Yes, heal fast, JJQIV. I'm glad you liked the video. It's probably due for an update this season, with some more new footage (assuming we all get some snow).
I think my only big mistake in putting together that video clip was the failure to show "typical" skiers skiing the same terrain and conditions. The skiers in the video make it look easy, for the most part, but I can assure you that very little of that footage was shot in "easy" conditions. Crud does, as I suggested in the video, range from "mildly challenging to truly obnoxious," and not everything there was on the far obnoxious end of the spectrum. But between the steepness (much of it was over 40 degrees, and a fair amount was closer to 50 degrees) and the typically windblown, heavier spring snow, it was harder than it may appear. Even the smoothest looking conditions that may look like virgin powder may not have been quite what they look like. See, for example, Donnie in the blue and black at 4:29--what looks like untouched "cream" was covered by a layer of wind-affected slab that was bringing most skiers to their knees. I remember it well, and only wish I'd filmed some of the less-experienced skiers burying themselves in it--great big snow-filled grins not withstanding!

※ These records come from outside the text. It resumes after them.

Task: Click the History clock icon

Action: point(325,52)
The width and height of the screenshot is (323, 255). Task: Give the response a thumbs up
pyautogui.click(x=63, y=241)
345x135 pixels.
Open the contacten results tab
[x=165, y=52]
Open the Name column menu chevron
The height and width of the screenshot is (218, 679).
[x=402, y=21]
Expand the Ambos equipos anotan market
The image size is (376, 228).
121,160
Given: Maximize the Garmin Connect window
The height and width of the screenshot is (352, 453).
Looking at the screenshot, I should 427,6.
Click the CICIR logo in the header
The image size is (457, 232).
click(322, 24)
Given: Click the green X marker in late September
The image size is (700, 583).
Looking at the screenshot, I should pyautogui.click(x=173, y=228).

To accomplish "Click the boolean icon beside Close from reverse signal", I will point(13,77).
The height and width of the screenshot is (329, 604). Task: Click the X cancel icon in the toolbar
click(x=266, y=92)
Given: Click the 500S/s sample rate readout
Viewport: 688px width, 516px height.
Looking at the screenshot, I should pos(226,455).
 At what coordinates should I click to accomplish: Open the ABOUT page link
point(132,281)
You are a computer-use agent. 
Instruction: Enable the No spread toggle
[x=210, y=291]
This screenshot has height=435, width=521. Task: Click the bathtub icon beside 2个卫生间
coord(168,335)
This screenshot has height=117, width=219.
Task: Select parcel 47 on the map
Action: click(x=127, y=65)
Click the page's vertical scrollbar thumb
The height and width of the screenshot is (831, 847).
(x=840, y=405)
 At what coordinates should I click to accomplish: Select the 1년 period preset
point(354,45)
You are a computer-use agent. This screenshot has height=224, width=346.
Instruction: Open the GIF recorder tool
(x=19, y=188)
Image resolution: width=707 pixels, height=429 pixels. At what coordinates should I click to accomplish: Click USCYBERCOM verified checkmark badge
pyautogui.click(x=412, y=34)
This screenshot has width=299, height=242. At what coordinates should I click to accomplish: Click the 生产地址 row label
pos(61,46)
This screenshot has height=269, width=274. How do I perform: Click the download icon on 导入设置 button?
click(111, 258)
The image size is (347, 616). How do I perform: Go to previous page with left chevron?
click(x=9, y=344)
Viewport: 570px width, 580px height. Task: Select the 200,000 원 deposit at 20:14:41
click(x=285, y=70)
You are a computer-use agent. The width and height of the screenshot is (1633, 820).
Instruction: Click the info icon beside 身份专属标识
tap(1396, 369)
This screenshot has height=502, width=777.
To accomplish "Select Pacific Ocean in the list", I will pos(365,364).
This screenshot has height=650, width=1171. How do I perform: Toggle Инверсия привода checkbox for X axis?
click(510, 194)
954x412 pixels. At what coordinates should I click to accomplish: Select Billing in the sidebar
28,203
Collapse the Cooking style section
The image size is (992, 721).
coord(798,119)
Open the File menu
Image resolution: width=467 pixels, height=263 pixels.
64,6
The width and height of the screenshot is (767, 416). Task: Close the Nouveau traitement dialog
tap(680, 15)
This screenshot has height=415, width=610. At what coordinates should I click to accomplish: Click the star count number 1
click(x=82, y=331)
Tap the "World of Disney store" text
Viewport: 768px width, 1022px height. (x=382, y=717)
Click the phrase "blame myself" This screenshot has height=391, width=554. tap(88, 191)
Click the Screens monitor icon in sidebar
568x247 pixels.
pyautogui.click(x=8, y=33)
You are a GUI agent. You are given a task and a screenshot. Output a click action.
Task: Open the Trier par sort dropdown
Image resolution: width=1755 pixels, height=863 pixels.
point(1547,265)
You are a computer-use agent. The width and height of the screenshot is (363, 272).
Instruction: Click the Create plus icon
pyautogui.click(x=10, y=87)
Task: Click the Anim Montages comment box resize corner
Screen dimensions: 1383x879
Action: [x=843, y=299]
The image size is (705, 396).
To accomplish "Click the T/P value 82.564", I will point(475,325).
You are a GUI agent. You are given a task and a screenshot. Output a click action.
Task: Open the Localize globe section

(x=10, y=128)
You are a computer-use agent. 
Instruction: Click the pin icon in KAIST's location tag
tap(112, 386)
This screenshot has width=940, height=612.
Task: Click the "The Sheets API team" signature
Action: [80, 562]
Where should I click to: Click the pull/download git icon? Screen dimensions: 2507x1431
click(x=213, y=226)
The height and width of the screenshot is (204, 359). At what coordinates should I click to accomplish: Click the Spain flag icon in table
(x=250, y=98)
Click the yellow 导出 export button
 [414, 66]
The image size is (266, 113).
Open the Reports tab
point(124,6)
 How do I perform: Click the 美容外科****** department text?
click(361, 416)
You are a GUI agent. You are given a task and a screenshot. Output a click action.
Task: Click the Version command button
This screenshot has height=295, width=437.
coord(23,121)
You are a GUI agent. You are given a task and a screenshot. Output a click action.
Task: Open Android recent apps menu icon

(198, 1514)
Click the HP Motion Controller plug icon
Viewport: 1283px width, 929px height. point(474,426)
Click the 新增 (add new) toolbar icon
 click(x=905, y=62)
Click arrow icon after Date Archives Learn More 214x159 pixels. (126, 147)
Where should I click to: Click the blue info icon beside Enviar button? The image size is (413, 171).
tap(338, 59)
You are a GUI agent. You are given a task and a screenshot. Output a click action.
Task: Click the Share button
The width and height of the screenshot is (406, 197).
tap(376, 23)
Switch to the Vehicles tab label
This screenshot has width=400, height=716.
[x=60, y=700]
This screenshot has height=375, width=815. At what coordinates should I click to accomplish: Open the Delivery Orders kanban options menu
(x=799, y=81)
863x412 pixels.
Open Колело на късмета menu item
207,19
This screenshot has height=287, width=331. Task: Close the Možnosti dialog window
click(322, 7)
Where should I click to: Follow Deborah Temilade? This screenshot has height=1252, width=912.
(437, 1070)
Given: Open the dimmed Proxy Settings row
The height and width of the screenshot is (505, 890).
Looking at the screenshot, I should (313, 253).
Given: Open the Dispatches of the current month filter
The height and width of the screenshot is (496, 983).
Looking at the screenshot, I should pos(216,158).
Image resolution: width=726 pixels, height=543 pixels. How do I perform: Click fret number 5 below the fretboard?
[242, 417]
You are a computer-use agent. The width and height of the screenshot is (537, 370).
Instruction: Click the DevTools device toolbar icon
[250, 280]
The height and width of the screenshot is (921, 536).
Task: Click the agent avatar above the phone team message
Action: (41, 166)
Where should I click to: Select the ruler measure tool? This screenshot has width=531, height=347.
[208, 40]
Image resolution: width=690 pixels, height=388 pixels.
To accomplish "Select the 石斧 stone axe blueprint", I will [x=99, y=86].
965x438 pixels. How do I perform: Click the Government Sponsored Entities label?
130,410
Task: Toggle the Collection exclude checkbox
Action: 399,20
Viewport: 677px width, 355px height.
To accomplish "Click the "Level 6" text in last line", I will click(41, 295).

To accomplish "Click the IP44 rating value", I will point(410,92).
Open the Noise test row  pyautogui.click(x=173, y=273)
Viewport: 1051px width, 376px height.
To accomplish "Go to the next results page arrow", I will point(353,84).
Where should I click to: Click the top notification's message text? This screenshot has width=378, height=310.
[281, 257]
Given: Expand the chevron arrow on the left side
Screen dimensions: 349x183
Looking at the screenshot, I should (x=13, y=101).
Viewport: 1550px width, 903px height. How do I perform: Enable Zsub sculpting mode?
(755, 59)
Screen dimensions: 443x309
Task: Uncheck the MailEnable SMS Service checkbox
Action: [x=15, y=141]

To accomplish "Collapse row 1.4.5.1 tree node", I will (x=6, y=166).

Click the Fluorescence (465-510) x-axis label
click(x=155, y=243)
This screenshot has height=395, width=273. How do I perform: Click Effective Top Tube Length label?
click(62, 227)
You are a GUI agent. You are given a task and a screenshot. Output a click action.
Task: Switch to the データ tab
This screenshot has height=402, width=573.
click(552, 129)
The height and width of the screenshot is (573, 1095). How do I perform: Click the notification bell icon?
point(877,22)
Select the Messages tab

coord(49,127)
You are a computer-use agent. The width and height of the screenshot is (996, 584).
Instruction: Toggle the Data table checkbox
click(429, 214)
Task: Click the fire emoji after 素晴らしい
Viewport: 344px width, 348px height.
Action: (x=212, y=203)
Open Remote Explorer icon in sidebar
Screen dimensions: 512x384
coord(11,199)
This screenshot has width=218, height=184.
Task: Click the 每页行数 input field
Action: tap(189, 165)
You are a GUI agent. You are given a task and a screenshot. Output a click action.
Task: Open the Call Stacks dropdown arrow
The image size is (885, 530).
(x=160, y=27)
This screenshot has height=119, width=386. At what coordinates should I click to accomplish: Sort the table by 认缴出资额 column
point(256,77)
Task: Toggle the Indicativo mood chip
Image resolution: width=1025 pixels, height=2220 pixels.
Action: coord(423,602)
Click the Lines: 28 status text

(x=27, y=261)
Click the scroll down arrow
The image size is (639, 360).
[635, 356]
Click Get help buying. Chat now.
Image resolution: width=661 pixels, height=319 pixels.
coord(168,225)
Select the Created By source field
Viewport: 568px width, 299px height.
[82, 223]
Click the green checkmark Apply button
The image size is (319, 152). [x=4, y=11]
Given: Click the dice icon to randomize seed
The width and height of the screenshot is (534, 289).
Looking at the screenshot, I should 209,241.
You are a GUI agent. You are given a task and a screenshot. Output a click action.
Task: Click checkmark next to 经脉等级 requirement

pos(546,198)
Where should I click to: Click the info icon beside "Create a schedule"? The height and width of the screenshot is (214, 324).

Really, the only footage that I did question a bit before including it in a video about "crud" was Bud Heishman skiing at Mt. Rose, Nevada (11:21). Conditions there may not fit the true spirit of "crud"--it was fresh, still-falling fairly light powder. But that new snow covered rock-hard and inconsistent bumps, and the heavy snow and fog affected visibility so much (had to do a lot of work to bring out the contrast in the clip)--and Bud's skiing was so masterful--so I finally decided that it was appropriate to put it in. The others who were there (including many EpicSki members) will surely vouch that Bud made it look a lot easier than it turned out to be for most other skiers!
The other clip that may be questionable as true "crud" is the legend, Jerry Berg, ripping carved turns at Arapahoe Basin on softened spring snow (5:11). The snow wasn't very deep, so perhaps calling it "crud" is reasonably debatable. But Bergie's turns and ski performance demonstrate the "keep 'em going the direction they're pointed" Rule of Crudology so vividly that I decided they had a place here.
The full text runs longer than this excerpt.